La ciudad habrá conocido sin duda mejores tiempos pero, vista así de refilón, llegando al atardecer y fuera de temporada, se le encuentra un brillo sofocado y como la promesa vaga de lujos y elegancias de otra época (con tal, claro está, de ejercitar una mirada selectiva que resbale por franquicias y horteradas). Una vez encontrado el hotel dignamente venido a menos que conviene a la tarde se plantea la alternativa entre uno u otro de los baños. Sobre el papel se trataría de elegir el confort contemporáneo de las llamadas Caracalla Thermae o la estética decadente del Friedrichsbad original. Cuando vuelva, unos años más tarde, el viajero probará las primeras y, aparte de los estupendos artilugios, descubrirá el inesperado placer de corretear en pelotas por un bosque en pleno invierno, saltando de sauna en sauna.
Pero en esta primera visita no hay color: uno no se explica cómo puede nadie preferir la monstruosidad postmoderna en vidrio azul, por más adelantos que prometa, teniendo al lado un trozo de vieja Europa a su disposición.
Hay que confesar, con todo, una cierta decepción a la entrada: las áreas públicas del edificio carecen por completo de gracia, y no precisamente por estar demasiado tocadas sino, más bien, por una desnudez color marfil que no favorece a una arquitectura sin duda pensada en su día para soportar alfombras, colgaduras y lámparas.
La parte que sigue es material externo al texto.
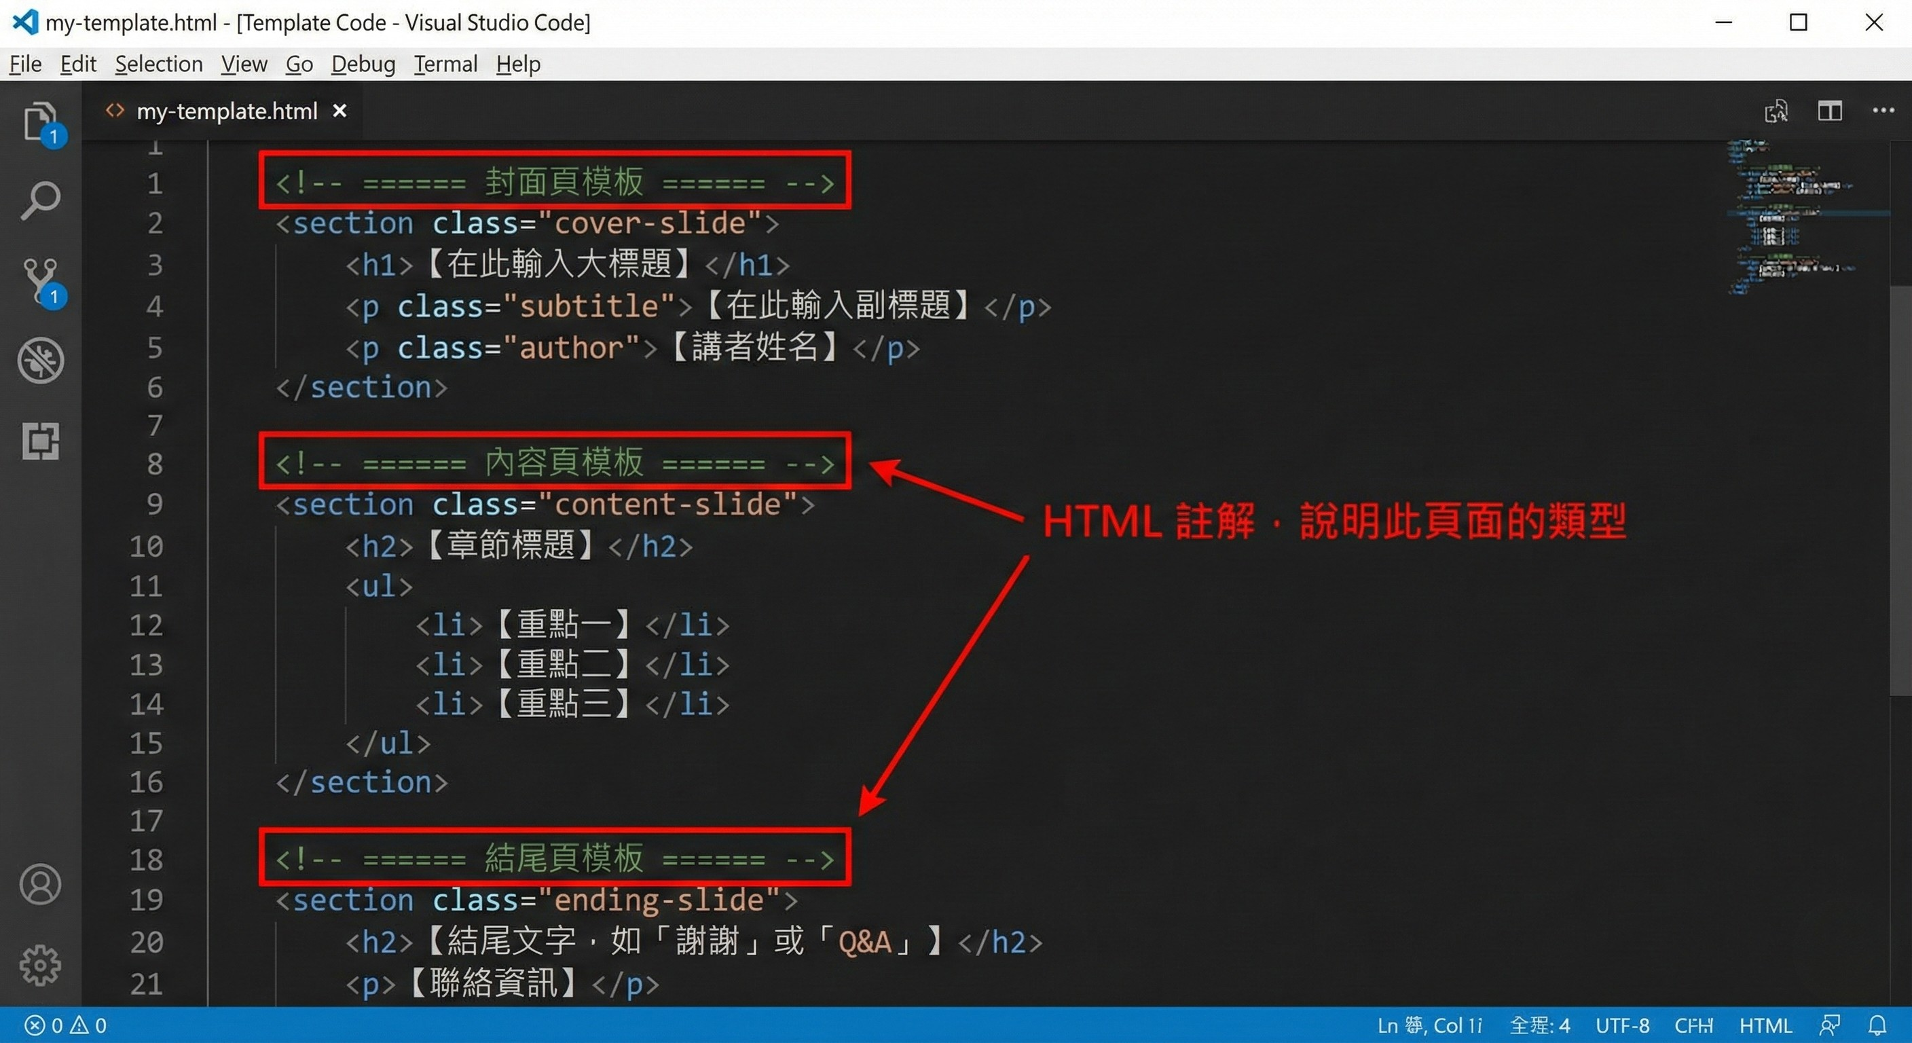Open the Search view icon
Image resolution: width=1912 pixels, height=1043 pixels.
(x=40, y=200)
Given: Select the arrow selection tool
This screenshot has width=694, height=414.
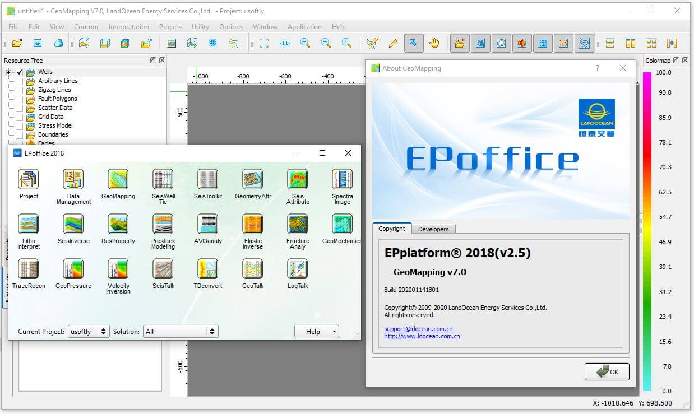Looking at the screenshot, I should coord(414,43).
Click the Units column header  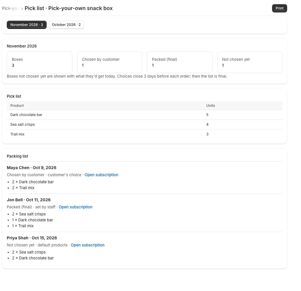(x=211, y=106)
La zona de baños, en cualquier caso, es una maravilla. Tiene, para empezar, los mecanismos de ducha más bonitos del mundo: hay una elegancia imposible de encontrar hoy día en esas tuberías vistas de latón atravesadas de clavijas y válvulas, en esas enormes alcachofas, en las palancas larguísimas que abren y cierran el agua con un arco horizontal de mucho más empaque que el mero girar un grifo. El sistema se anuncia un tanto pomposamente como Römisch-Irischer Baden y despliega, en unas detalladas instrucciones, la secuencia correcta que uno debe seguir para obtener los efectos salutíferos deseados, combinando la sabiduría de los antiguos romanos con una tradición irlandesa cuya existencia el viajero ignoraba hasta la fecha. Lo mejor es que esas instrucciones están incorporadas al recorrido en mosaicos de un gusto delicioso, suspendido entre el pompier académico y las primeras, tímidas estilizaciones geométricas.
Hermosas bóvedas
Empieza uno obedeciendo con escrupulosidad y entusiasmo, sometiéndose al calor de las saunas progresivas sin rechistar hasta que se asoma al último recinto, que nominalmente está a 68ºC, y sale corriendo de puntillas sin preocuparse casi de salvar la dignidad. A partir de ahí se dedica a ir y venir sin respeto alguno por la ordenanza entre piscinas a distintas temperaturas bajo hermosas bóvedas pintadas. Los efectos salutíferos tal vez se pierdan al no seguir la secuencia, pero a quíén le importa eso. Sólo abandonará la majestuosa piscina central (punto final en que coinciden, civilizadamente, las señoras que vienen del recorrido simétrico) cuando empiece a arrugársele la piel.
Al final, después de un chapuzón en agua helada que resulta ser la aportación irlandesa, aguarda una sala de altos ventanales con pesados cortinones que fabrican un silencio cálido, una oscuridad acolchada y acogedora. Enrollado en tres vueltas de sábana de hilo crujiente, relimpia, el viajero, que siempre ha sido refractario a toda técnica de relajación, sea mística o civil, ha de reconocerse a sí mismo que está muy bien todo esto. Pero que muy bien.